Tomorrow we get to hear the great story of the Prodigal Son (if that is the pericopal system that your church follows) and some have said that it may be the most popular story in literature. It is mentioned more than any other parable in Shakespeare for instance. Someone has said that it is a kind of “touchstone of literary consciousness” (David Lyle Jeffrey, “Brazos Theological Commentary on the Bible” Brazos, Grand Rapids 2012). Everyone can identify with the Prodigal and the older brother if we are honest. Some of us can identify with the Father, who even in a moment of absolute joy, has to deal with a whining self absorbed “basement boy”. Well, that may have been a bit harsh. The elder son in the parable is, seemingly, a hard worker. He is coming in late from the fields when he hears music and dancing. His words of bitter pain at never even having a goat that he could barbeque with his friends, bring all the slights, real and imagined, in the family struggles of households with more than one child.
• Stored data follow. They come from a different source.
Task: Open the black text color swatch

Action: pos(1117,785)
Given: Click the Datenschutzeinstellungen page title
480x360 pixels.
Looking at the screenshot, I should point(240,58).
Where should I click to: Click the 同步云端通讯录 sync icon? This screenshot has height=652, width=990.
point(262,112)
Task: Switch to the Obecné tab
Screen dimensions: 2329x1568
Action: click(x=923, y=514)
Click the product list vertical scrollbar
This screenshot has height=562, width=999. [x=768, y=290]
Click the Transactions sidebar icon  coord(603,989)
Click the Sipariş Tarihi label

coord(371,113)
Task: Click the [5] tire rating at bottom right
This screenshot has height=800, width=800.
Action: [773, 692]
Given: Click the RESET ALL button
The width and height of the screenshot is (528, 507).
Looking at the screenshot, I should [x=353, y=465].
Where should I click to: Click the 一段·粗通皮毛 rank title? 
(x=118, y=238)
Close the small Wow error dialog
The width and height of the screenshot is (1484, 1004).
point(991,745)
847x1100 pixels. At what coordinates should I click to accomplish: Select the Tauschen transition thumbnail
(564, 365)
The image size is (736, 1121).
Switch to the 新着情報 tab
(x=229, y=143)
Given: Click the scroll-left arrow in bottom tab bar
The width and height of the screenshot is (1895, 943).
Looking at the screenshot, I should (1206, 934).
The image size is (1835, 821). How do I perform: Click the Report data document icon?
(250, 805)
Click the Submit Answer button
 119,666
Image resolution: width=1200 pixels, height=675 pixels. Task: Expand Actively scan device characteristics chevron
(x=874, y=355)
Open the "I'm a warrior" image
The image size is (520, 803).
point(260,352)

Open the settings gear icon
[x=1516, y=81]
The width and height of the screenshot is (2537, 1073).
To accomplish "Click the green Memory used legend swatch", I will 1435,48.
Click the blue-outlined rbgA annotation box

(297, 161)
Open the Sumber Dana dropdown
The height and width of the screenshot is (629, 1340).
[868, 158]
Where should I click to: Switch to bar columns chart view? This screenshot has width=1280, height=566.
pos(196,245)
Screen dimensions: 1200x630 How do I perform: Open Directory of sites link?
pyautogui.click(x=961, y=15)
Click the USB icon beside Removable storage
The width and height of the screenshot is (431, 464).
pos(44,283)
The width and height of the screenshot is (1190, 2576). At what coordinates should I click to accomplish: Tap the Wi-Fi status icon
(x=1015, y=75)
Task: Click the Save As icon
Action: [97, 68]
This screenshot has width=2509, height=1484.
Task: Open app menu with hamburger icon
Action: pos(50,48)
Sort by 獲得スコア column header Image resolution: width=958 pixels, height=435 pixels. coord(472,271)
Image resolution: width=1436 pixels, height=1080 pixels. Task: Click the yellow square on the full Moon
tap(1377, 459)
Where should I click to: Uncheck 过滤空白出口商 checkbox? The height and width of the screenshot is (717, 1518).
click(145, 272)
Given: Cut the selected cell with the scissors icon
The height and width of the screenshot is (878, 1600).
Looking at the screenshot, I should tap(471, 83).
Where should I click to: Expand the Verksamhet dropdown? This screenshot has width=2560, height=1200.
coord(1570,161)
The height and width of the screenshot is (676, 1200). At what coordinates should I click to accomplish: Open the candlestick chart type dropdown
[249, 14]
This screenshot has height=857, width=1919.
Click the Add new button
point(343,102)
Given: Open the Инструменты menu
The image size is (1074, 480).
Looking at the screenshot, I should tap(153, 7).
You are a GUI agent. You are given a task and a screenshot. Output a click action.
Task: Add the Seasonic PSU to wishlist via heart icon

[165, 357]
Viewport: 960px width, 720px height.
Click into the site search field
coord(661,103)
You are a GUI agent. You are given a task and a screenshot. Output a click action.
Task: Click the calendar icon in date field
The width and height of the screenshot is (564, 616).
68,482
The Prodigal traveled off to a far country taking his inheritance and leaving all he knew behind him. It is a place of strangers bad choices. I like the “far country” image. It is evocative and sad. The Far country is not the “home country”. St. Augustine picked up on that idea in a sermon. He called the home country that we travel to the new Jerusalem. It is eternal life.
“There is another life . . . a home country where no violence, no enemy is to be feared; there is a home country walled around by the will of God, encircled with the shield of God’s goodwill, where no foe is ever allowed in and no friend perishes; there is a home country where nobody leaves dependents behind, nobody is succeeded by heirs. That country is called Jerusalem, “vision of peace.”